Dann bedrängte ich den Oberarzt noch zwei Ultraschalluntersuchungen zu machen (über die Feiertage macht das niemand, Oberarzt!) und der Oberarzt beschloss aus Rache, dass wir doch Frau Gözzel und Herrn Semoni heute doch entlassen könnten (warum habe ich gerade erst eine halbe Stunde damit verbracht, diese Kanüle zu legen?!)
Naja, ich machte dann Visite, entließ alle möglichen Patienten, tat das ganze Zeugs, dass Stationsärzte sonst noch so machen wie z. Bsp. den Oberarzt nochmal anrufen, wegen des Ultraschalls („Meh ich weiss!“).
Dann rief der Oberarzt ungehalten an, wo denn jetzt die Patienten blieben, für die ich einen Ultraschall gewollt hätte, er säße ja im Ultraschallraum und warte!!
„Huä, aber ich habe extra alle schon vor einer halben Stunde zu ihnen geschickt!“
„Wirklich?  Wie hießen die nochmal, die Patienten?

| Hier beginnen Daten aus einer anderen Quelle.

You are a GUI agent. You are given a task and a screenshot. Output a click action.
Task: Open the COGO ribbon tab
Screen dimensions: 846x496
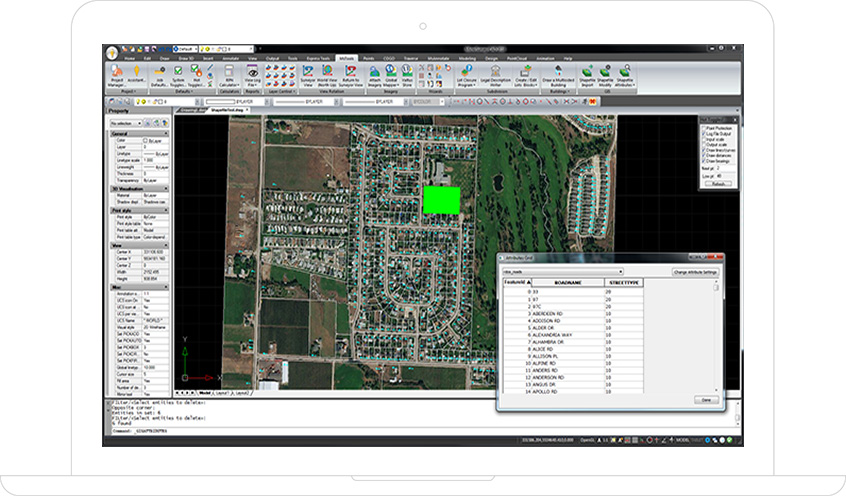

„Herr Huber und Herr Gruber. Die müssten schon lange…“
„Ahahaha, ja, die habe ich schon gemacht, da wusste ich gar nicht dass das ihre waren!“
Dann fiel dem Oberarzt noch ein, dass die genannten eigentlich auch morgen heim könnten, die hätten beim Ultraschall so drum gebeten, ich solle das doch noch organisieren. „Woah, was? Echt jetzt und ganz sicher Oberarzt? Sooo gesund sind die nicht!“ „Doch, doch, höre auf mein kluges Oberarzturteill! Lass sie heim. Da gehe ich jetzt auch hin. Tschüss treuer Stationsarzt, bis in 5 Wochen oder so.“
Pünktlich heimgehen für mich war jetzt auch vorbei.
Die Akten von Herrn Huber und Gruber sammelnd, traf ich auf die Stationsschwester, die sagte: „Oh, aber Frau Zorgcooperations jetzt schau‘ doch nicht so grimmig.“
Dann ging ich aus Versehen ans Telefon und wurde in ein halbstündiges Gespräch mit Herrn Hubers Ehefrau verwickelt, ob ich ihren Mann nicht schon heute heimlassen könne, weil das wäre praktischer zum Abholen.
Dann war es so dunkel draußen, dass man auch einen Eisbären übersehen würde und ich hatte noch nicht mal einen vorläufigen Entlasskurzbrief für die Herren erstellt.